Mandaean Australians (المندائيون الأستراليون) are Australians of Mandaean descent or Mandaeans who have Australian citizenship. Most Mandaeans in Australia live in Greater Western Sydney.

As of 2023, Australia has the largest Mandaean population in the world, followed by Sweden (which has the largest Mandaean population in Europe) and the United States.

==Sydney metropolitan area==
The Sydney metropolitan area in Australia has the largest Mandaean diaspora community in the world. The community is centered in Greater Western Sydney suburbs such as Fairfield, Liverpool, and Penrith. In Liverpool, the main mandi (Beth Manda) is Ganzibra Dakhil Mandi. The Sabian Mandaean Association of Australia has purchased land by the banks of the Nepean River at Wallacia, New South Wales, where Wallacia Mandi is currently being built. Another mandi in Greater Sydney is Yahya Yuhana Mandi (or Mandi Yehya Youhanna), located in Prestons.

In Western Sydney, Mandaeans mainly perform masbuta (baptisms) at Lighthorse Park in Liverpool, Yahya Yuhana Mandi, and Wallacia Mandi.

==Associations==
The Sabian Mandaean Association in Australia is the largest Mandaean association in Australia. Religious affairs are managed by the Mandaean Synod of Australia.

Stored data entries |
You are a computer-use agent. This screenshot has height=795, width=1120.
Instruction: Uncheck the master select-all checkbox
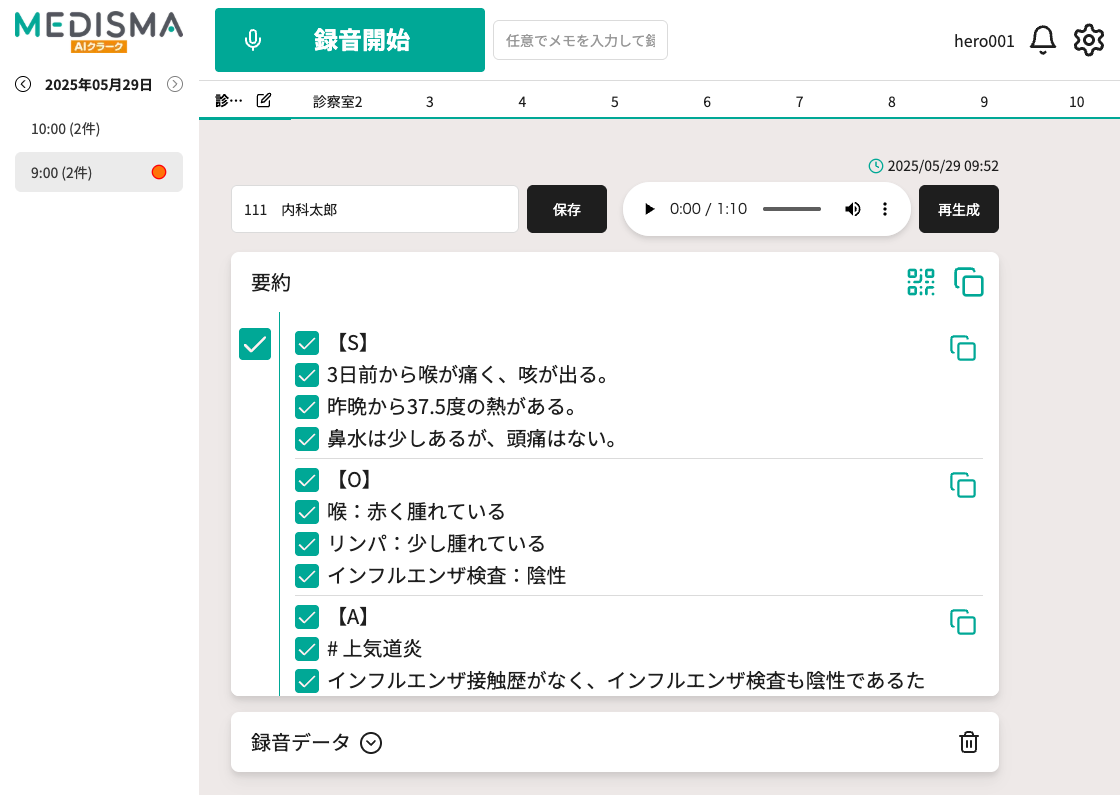[x=254, y=344]
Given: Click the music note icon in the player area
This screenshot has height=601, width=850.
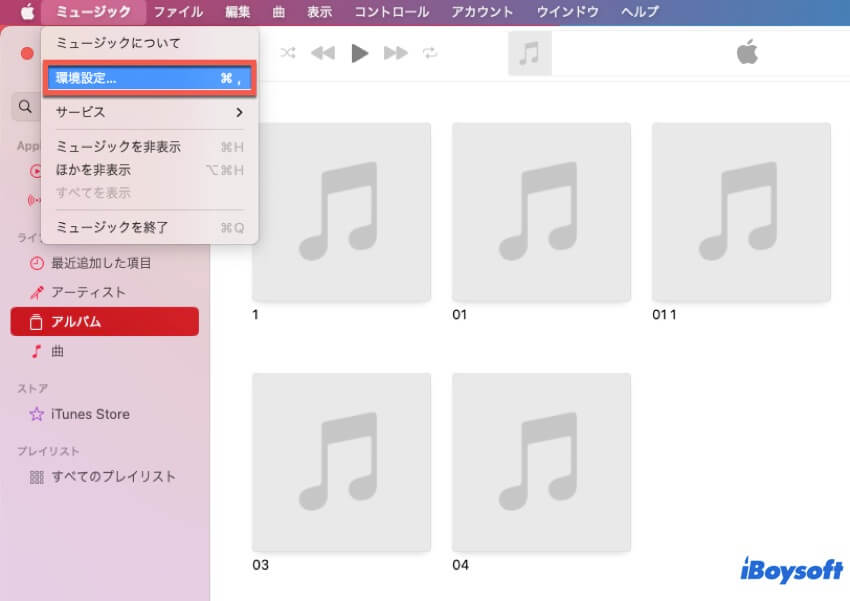Looking at the screenshot, I should point(530,52).
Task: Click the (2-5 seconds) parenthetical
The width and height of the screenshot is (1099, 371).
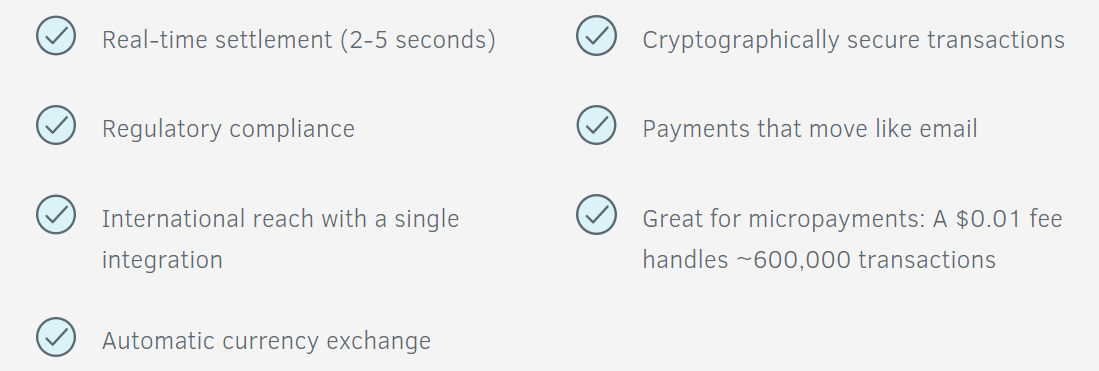Action: tap(418, 40)
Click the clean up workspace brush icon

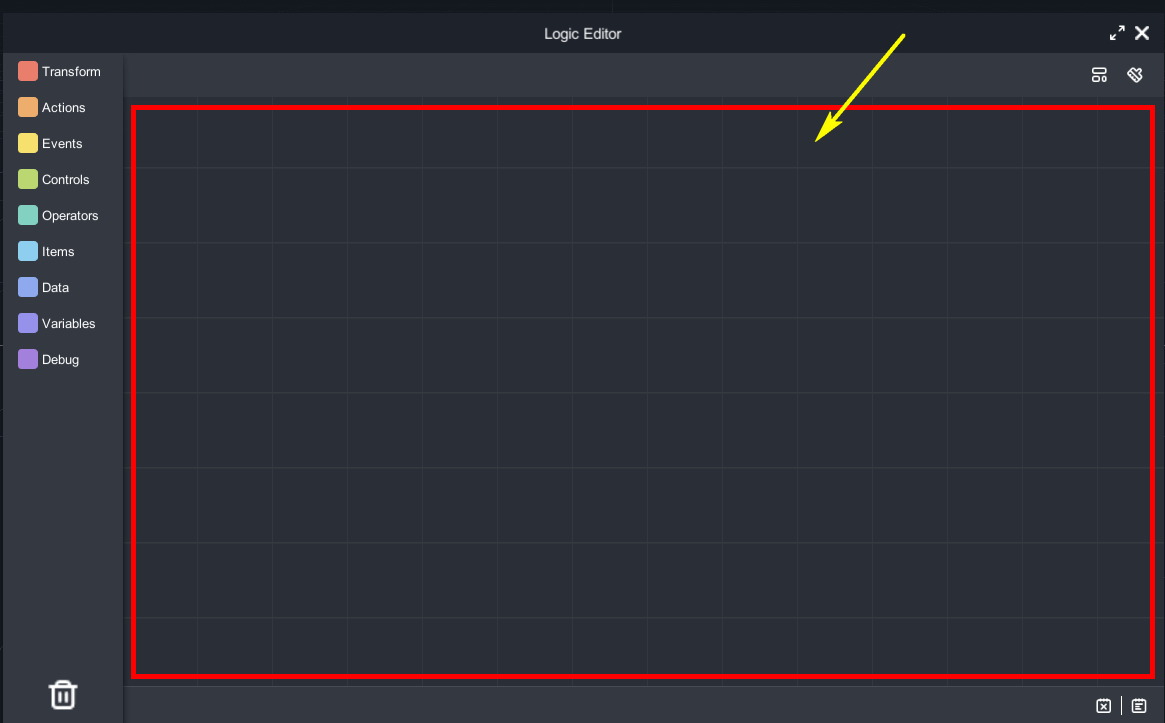[x=1135, y=75]
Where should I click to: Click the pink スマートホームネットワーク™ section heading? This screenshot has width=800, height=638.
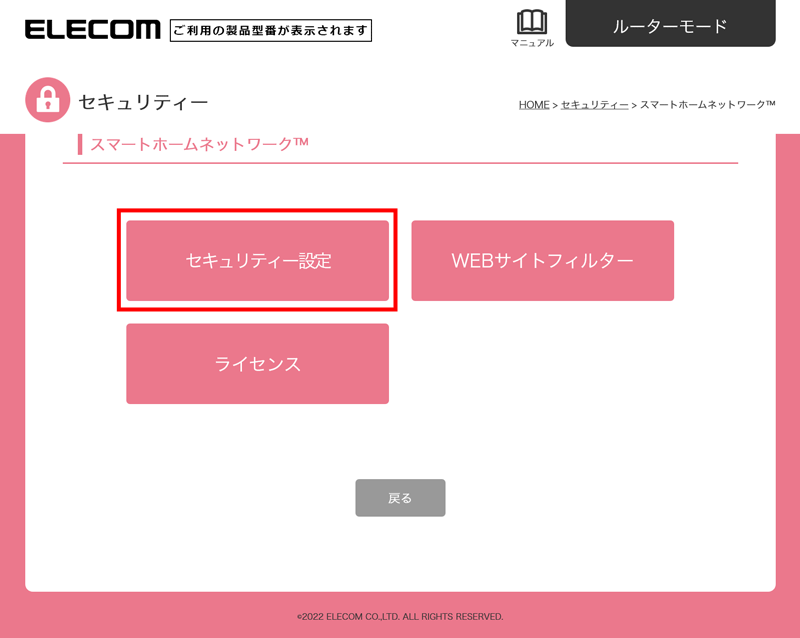pos(199,144)
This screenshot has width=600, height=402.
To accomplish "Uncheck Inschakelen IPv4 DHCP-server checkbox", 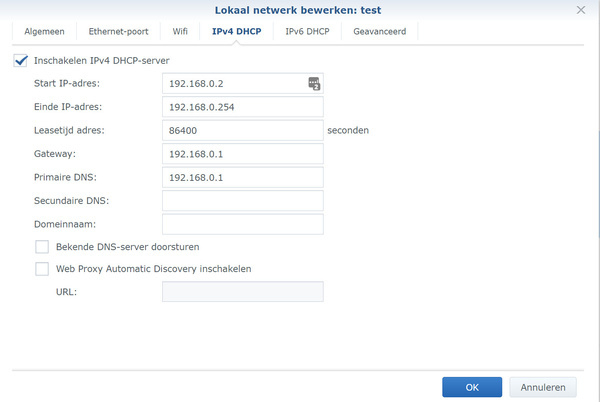I will pyautogui.click(x=21, y=61).
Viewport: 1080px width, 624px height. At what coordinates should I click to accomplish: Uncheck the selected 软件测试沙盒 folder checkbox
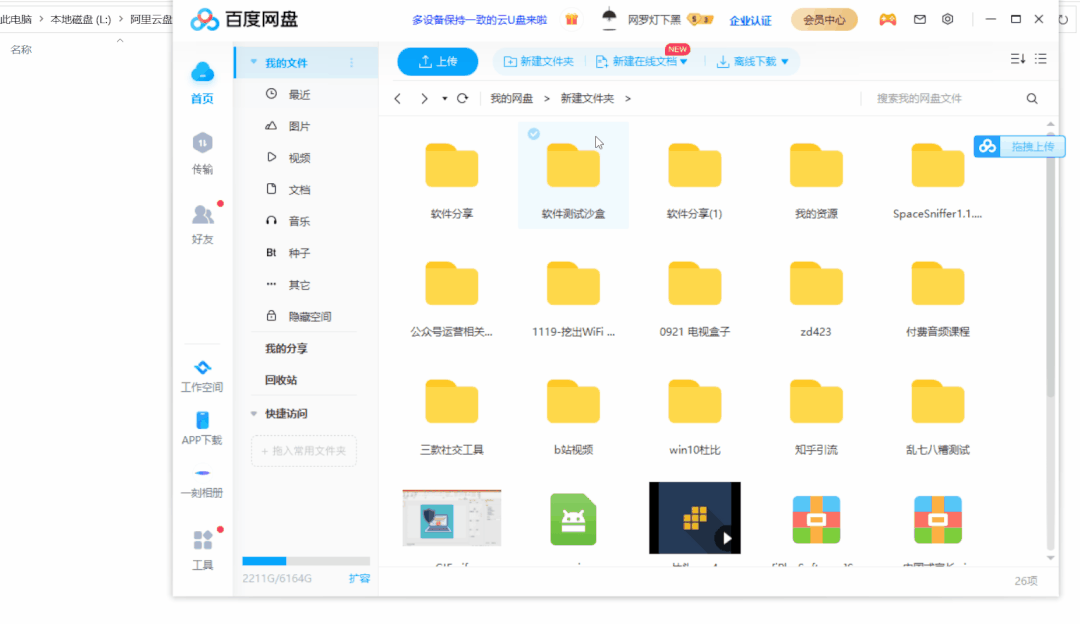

Action item A |
Answer these questions using the passage on Mandaean Australians.
(i) Which country has the largest Mandaean population in Europe?
(ii) What is the main mandi in Liverpool?
(iii) Which body manages Mandaean religious affairs in Australia?
Action item B | Retype the part of the passage on Mandaean Australians that begins at the words "Mandaean Australians (المندائيون" and stops after "Greater Western Sydney.".
Action item C | Continue the passage on Mandaean Australians from the point where it stops.

Answer section A |
(i) Sweden
(ii) Ganzibra Dakhil Mandi
(iii) The Mandaean Synod of Australia

Answer section B |
Mandaean Australians (المندائيون الأستراليون) are Australians of Mandaean descent or Mandaeans who have Australian citizenship. Most Mandaeans in Australia live in Greater Western Sydney.

Answer section C |
==Notable people==
- Salah Choheili (born 1952 in Iran), the current Rishama and head priest of Ganzibra Dakhil Mandi in Liverpool, New South Wales
- Brikha Nasoraia (born 1964 in Iraq), Rishama, professor, and President of the International Mandaean Nasoraean Supreme Council and Nasoraean Mandaean Association
- Khaldoon Majid Abdullah (born 1963 in Iraq), the head priest of Mandi Yehya Youhanna in Prestons, New South Wales
- Majid Fandi Al-Mubaraki, a Mandaean living in Australia who has digitised many Mandaean texts using typesetted Mandaic script
- Yuhana Nashmi, artist, photographer, writer, and archivist
- Peyam Jizan (born 1978 in Iran), a tarmida in Sydney
- Sahi Bashikh, a tarmida in Sydney
- Thamir Shamkhi, a tarmida in Sydney
- Asaad Othmani, a tarmida in Sydney
- Waleed Khashan (born 1963 in Iran; Persian: Waleed Ebadeh Farzadeh; Arabic: Waleed Abdul Razzaq), a tarmida in Sydney
- Carlos Gelbert (born 1948 in Basra, Iraq), a writer, novelist, and translator in Sydney

==See also==

- Iraqi Australians
- Iranian Australians
- Assyrian Australians
- Mandaean Americans
- Mandaeans in Sweden
- Mandaeans in Iraq (Arabic Wikipedia)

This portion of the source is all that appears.